* Problem requirements
Copy out the data below in full, substituting "Tools menu" for every occurrence of "Extras menu" and leaving everything else as it is.

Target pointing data
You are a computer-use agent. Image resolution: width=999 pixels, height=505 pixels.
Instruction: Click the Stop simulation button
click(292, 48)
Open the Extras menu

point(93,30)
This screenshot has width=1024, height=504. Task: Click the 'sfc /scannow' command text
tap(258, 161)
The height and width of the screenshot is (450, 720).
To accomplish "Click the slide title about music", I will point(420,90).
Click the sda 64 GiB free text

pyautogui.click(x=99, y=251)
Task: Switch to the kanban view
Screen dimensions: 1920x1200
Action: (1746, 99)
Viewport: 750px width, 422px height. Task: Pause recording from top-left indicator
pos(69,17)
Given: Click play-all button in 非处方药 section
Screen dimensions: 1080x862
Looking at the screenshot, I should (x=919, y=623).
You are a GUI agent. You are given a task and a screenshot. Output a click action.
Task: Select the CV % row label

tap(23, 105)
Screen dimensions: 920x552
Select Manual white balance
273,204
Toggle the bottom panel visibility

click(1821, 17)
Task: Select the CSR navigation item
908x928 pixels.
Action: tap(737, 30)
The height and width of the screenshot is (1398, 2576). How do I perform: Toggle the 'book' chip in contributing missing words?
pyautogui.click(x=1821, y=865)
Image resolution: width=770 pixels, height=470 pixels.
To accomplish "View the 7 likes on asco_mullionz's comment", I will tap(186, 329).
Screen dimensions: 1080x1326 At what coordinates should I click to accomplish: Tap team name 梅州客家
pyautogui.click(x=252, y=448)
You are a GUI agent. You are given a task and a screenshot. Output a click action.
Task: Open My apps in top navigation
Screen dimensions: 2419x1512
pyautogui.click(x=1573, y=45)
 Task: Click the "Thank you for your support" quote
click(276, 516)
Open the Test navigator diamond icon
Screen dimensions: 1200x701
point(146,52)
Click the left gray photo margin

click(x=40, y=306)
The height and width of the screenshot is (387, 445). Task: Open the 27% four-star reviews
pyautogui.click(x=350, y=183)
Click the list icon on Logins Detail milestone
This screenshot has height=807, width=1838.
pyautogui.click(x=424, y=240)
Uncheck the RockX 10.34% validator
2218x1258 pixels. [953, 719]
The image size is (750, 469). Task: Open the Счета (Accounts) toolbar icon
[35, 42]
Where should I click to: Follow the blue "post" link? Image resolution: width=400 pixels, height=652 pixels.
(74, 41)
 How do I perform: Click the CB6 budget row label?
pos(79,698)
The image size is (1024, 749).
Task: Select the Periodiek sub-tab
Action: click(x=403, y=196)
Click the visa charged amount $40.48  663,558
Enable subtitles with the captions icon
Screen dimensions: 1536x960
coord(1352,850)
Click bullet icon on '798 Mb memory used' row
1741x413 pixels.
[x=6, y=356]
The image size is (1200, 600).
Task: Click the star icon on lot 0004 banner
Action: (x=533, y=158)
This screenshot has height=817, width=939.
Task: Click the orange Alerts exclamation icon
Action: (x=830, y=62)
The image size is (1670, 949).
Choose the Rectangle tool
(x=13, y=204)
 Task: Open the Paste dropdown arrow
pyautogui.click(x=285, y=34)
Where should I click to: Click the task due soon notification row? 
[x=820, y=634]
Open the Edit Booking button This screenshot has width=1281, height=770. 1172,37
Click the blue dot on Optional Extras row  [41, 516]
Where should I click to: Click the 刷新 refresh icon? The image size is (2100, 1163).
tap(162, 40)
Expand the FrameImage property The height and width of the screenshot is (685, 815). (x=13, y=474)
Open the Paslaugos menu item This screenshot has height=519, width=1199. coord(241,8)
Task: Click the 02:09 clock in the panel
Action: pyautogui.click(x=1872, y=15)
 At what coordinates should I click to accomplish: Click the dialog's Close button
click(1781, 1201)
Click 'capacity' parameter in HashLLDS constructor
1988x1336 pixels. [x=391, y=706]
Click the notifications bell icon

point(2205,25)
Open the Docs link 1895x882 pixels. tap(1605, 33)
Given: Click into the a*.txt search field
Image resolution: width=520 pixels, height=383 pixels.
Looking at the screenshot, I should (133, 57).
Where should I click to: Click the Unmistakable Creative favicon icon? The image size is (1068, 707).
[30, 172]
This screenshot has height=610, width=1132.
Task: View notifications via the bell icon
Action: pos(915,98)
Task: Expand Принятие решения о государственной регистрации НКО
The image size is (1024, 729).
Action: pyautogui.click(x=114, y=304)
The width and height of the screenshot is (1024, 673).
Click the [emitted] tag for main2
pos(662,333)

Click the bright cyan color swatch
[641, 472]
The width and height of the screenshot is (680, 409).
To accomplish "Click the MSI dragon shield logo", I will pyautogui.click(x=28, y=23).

* Completed exercise
You are a computer-use agent. Image resolution: width=999 pixels, height=505 pixels.
Instruction: Click the Stop simulation button
click(292, 48)
Open the Tools menu

point(93,30)
This screenshot has width=1024, height=504. Task: Click the 'sfc /scannow' command text
tap(258, 161)
The height and width of the screenshot is (450, 720).
To accomplish "Click the slide title about music", I will point(420,90).
Click the sda 64 GiB free text

pyautogui.click(x=99, y=251)
Task: Switch to the kanban view
Screen dimensions: 1920x1200
Action: (1746, 99)
Viewport: 750px width, 422px height. Task: Pause recording from top-left indicator
pos(69,17)
Given: Click play-all button in 非处方药 section
Screen dimensions: 1080x862
Looking at the screenshot, I should (x=919, y=623).
You are a GUI agent. You are given a task and a screenshot. Output a click action.
Task: Select the CV % row label

tap(23, 105)
Screen dimensions: 920x552
Select Manual white balance
273,204
Toggle the bottom panel visibility

click(1821, 17)
Task: Select the CSR navigation item
908x928 pixels.
Action: tap(737, 30)
The height and width of the screenshot is (1398, 2576). How do I perform: Toggle the 'book' chip in contributing missing words?
pyautogui.click(x=1821, y=865)
Image resolution: width=770 pixels, height=470 pixels.
To accomplish "View the 7 likes on asco_mullionz's comment", I will tap(186, 329).
Screen dimensions: 1080x1326 At what coordinates should I click to accomplish: Tap team name 梅州客家
pyautogui.click(x=252, y=448)
You are a GUI agent. You are given a task and a screenshot. Output a click action.
Task: Open My apps in top navigation
Screen dimensions: 2419x1512
pyautogui.click(x=1573, y=45)
 Task: Click the "Thank you for your support" quote
click(276, 516)
Open the Test navigator diamond icon
Screen dimensions: 1200x701
point(146,52)
Click the left gray photo margin

click(x=40, y=306)
The height and width of the screenshot is (387, 445). Task: Open the 27% four-star reviews
pyautogui.click(x=350, y=183)
Click the list icon on Logins Detail milestone
This screenshot has height=807, width=1838.
pyautogui.click(x=424, y=240)
Uncheck the RockX 10.34% validator
2218x1258 pixels. [953, 719]
The image size is (750, 469). Task: Open the Счета (Accounts) toolbar icon
[35, 42]
Where should I click to: Follow the blue "post" link? Image resolution: width=400 pixels, height=652 pixels.
(74, 41)
 How do I perform: Click the CB6 budget row label?
pos(79,698)
The image size is (1024, 749).
Task: Select the Periodiek sub-tab
Action: click(x=403, y=196)
Click the visa charged amount $40.48  663,558
Enable subtitles with the captions icon
Screen dimensions: 1536x960
coord(1352,850)
Click bullet icon on '798 Mb memory used' row
1741x413 pixels.
[x=6, y=356]
The image size is (1200, 600).
Task: Click the star icon on lot 0004 banner
Action: (x=533, y=158)
This screenshot has height=817, width=939.
Task: Click the orange Alerts exclamation icon
Action: (x=830, y=62)
The image size is (1670, 949).
Choose the Rectangle tool
(x=13, y=204)
 Task: Open the Paste dropdown arrow
pyautogui.click(x=285, y=34)
Where should I click to: Click the task due soon notification row? 
[x=820, y=634]
Open the Edit Booking button This screenshot has width=1281, height=770. 1172,37
Click the blue dot on Optional Extras row  [41, 516]
Where should I click to: Click the 刷新 refresh icon? The image size is (2100, 1163).
tap(162, 40)
Expand the FrameImage property The height and width of the screenshot is (685, 815). (x=13, y=474)
Open the Paslaugos menu item This screenshot has height=519, width=1199. coord(241,8)
Task: Click the 02:09 clock in the panel
Action: pyautogui.click(x=1872, y=15)
 At what coordinates should I click to accomplish: Click the dialog's Close button
click(1781, 1201)
Click 'capacity' parameter in HashLLDS constructor
1988x1336 pixels. [x=391, y=706]
Click the notifications bell icon

point(2205,25)
Open the Docs link 1895x882 pixels. tap(1605, 33)
Given: Click into the a*.txt search field
Image resolution: width=520 pixels, height=383 pixels.
Looking at the screenshot, I should (133, 57).
Where should I click to: Click the Unmistakable Creative favicon icon? The image size is (1068, 707).
[30, 172]
This screenshot has height=610, width=1132.
Task: View notifications via the bell icon
Action: pos(915,98)
Task: Expand Принятие решения о государственной регистрации НКО
The image size is (1024, 729).
Action: pyautogui.click(x=114, y=304)
The width and height of the screenshot is (1024, 673).
Click the [emitted] tag for main2
pos(662,333)

Click the bright cyan color swatch
[641, 472]
The width and height of the screenshot is (680, 409).
To accomplish "Click the MSI dragon shield logo", I will pyautogui.click(x=28, y=23).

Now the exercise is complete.